▶ EXCERPT PROVIDED:
════════
Church discipline is not the end of the world. The Deseret News published a story about six LDS members who made it back from various forms of Church discipline. The common denominators:

(1). The penitent valued a return to full fellowship and was fully repentant.

(2). The disciplinary councils played more of a pastoral than a judgmental role.

(3). All the council members cited in the story emphasized there was no command pressure from the General Authorities to decide on a particular outcome. This point has been disputed by some, most notably Denver Snuffer.

Thursday, June 19, 2014

Dissident LDS Blogger Rock Waterman's "Pure Mormonism" Too "Impure" For LDS Authorities According To New York Times Article

The rumors that dissident LDS blogger Rock Waterman, who edits the Pure Mormonism blog, is in trouble with his local Priesthood chain of command have been confirmed in a New York Times article entitled "Mormons Say Critical Online Comments Draw Threats From Church", published on June 18th, 2014. The New York Times has taken an interest in the latest round of prospective disciplinary actions against dissident Mormons like Kate Kelly and John Dehlin, and have now extended their scrutiny to Rock Waterman. Waterman defines "Pure Mormonism", under Joseph Smith's tutelage, as nothing less than pure Christianity, which is defined as love of God and love of neighbor; anything that does not endorse or amplify that love is considered mere religious baggage.

The money shot:

Rock Waterman, a retired innkeeper in California, writes a blog called Pure Mormonism, which attracts Mormons so orthodox that they believe their church is not sufficiently adhering to its own doctrines.

Last month [May 2014], Mr. Waterman posted a combative challenge addressed to one of the Mormon Church’s top leaders: "Stop making up your own rules and try preaching the Gospel of Christ for a change." [Ed. Note: This phrase appears in the post entitled "Vengeance And The Latter-Day Saint", under the paragraph heading "Mea Culpa"

Two days later, he said, he was summoned to a meeting with his bishop and told to either stop blogging or resign his church membership. If he did not resign he would face excommunication, he said the bishop told him, on orders from another official higher up — one of the church’s leaders known as an Area Seventy.

At the end of the article, the Times says Brother Waterman refuses to resign and is willing to face discipline, quoting him as saying "I’m not trying to get the church to change...I’m trying to get the church to abide by its doctrine".

In response to accusations that the LDS Church is trying to suppress free speech online, the Times recorded these statements by Michael Otterson, managing director of the church’s public affairs office, who appears to be concerned when LDS bloggers use discussion to recruit others for campaigns to change church doctrine or structure.

“There is no coordinated effort to tell local leaders to keep their members from blogging or discussing their questions online. On the contrary, church leaders have encouraged civil online dialogue and recognize that today it’s just part of how the world works.”

“When it goes so far as creating organized groups, staging public events to further a cause and creating literature for members to share in their local congregations, the church has to protect the integrity of its doctrine as well as other members from being misled.”

According to the Times, Rock Waterman is trying to get the church to abide by its doctrine. But is this always so? Perhaps in some cases, although he seems overly fond of hitting the Reset button back to Joseph Smith. But current LDS doctrine holds that consumption of beer is contrary to the Word of Wisdom. Nevertheless, in this post, Waterman suggests that D&C Section 89 verse 17 endorses beer because barely is O.K. for mild drinks.
════════
▶ INFORMATION SUPPLIED:
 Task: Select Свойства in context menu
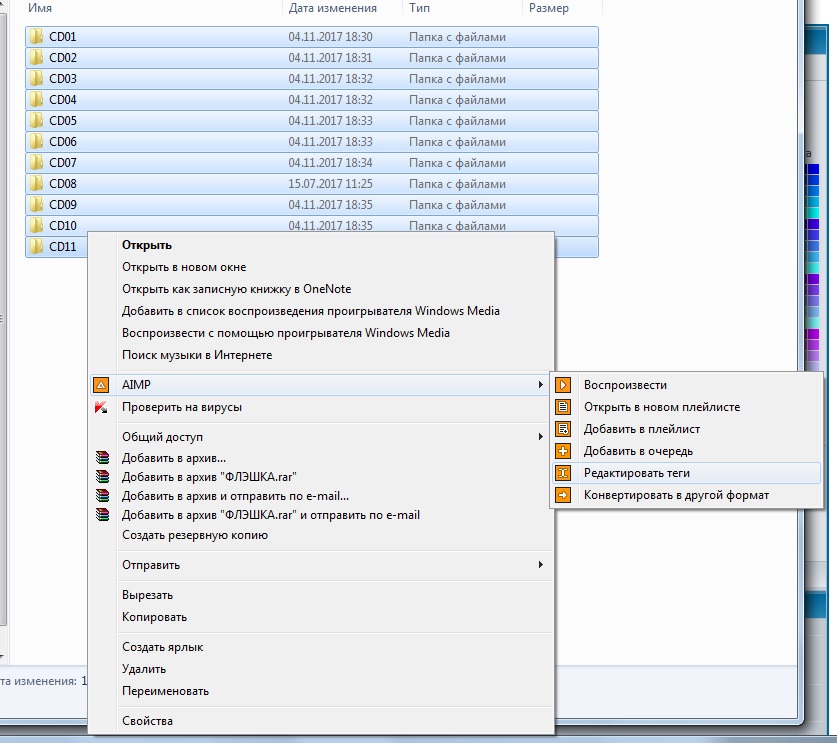[x=147, y=721]
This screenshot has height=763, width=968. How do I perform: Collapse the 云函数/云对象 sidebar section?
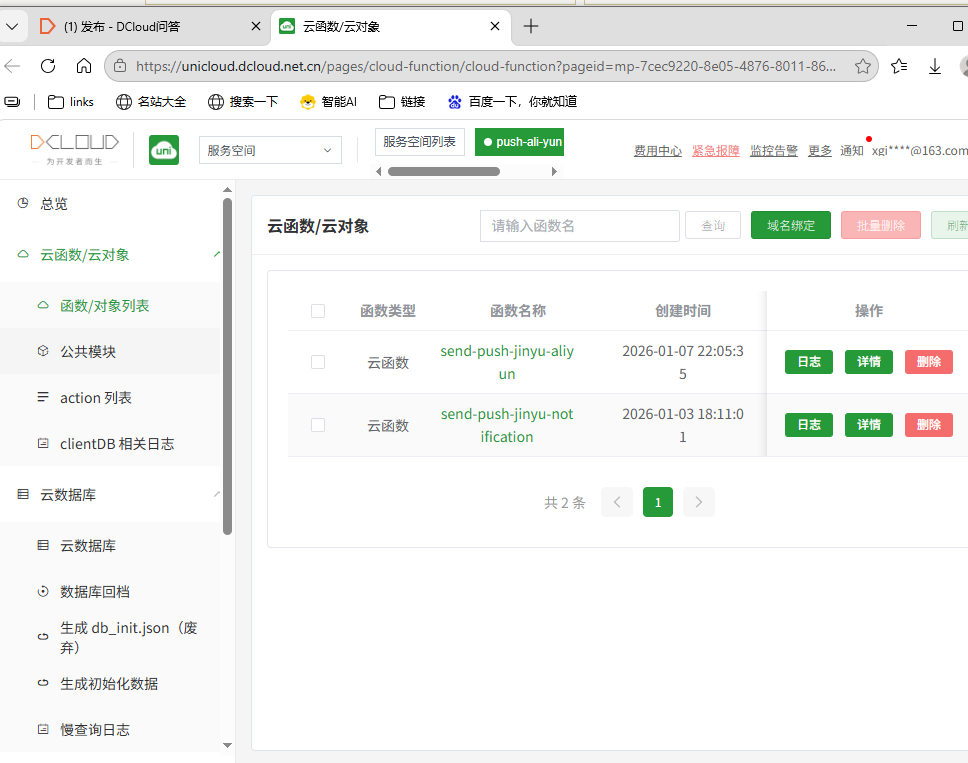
════════
▶ TASK DETAILS: Rewrite the part of the Rock Waterman post that begins at the words "The rumors that" and stops after "mere religious baggage.", putting "church discipline" in place of "disciplinary actions". The listing has no connection to the text.

▶ OUTPUT FOR THIS EXERCISE:
The rumors that dissident LDS blogger Rock Waterman, who edits the Pure Mormonism blog, is in trouble with his local Priesthood chain of command have been confirmed in a New York Times article entitled "Mormons Say Critical Online Comments Draw Threats From Church", published on June 18th, 2014. The New York Times has taken an interest in the latest round of prospective church discipline against dissident Mormons like Kate Kelly and John Dehlin, and have now extended their scrutiny to Rock Waterman. Waterman defines "Pure Mormonism", under Joseph Smith's tutelage, as nothing less than pure Christianity, which is defined as love of God and love of neighbor; anything that does not endorse or amplify that love is considered mere religious baggage.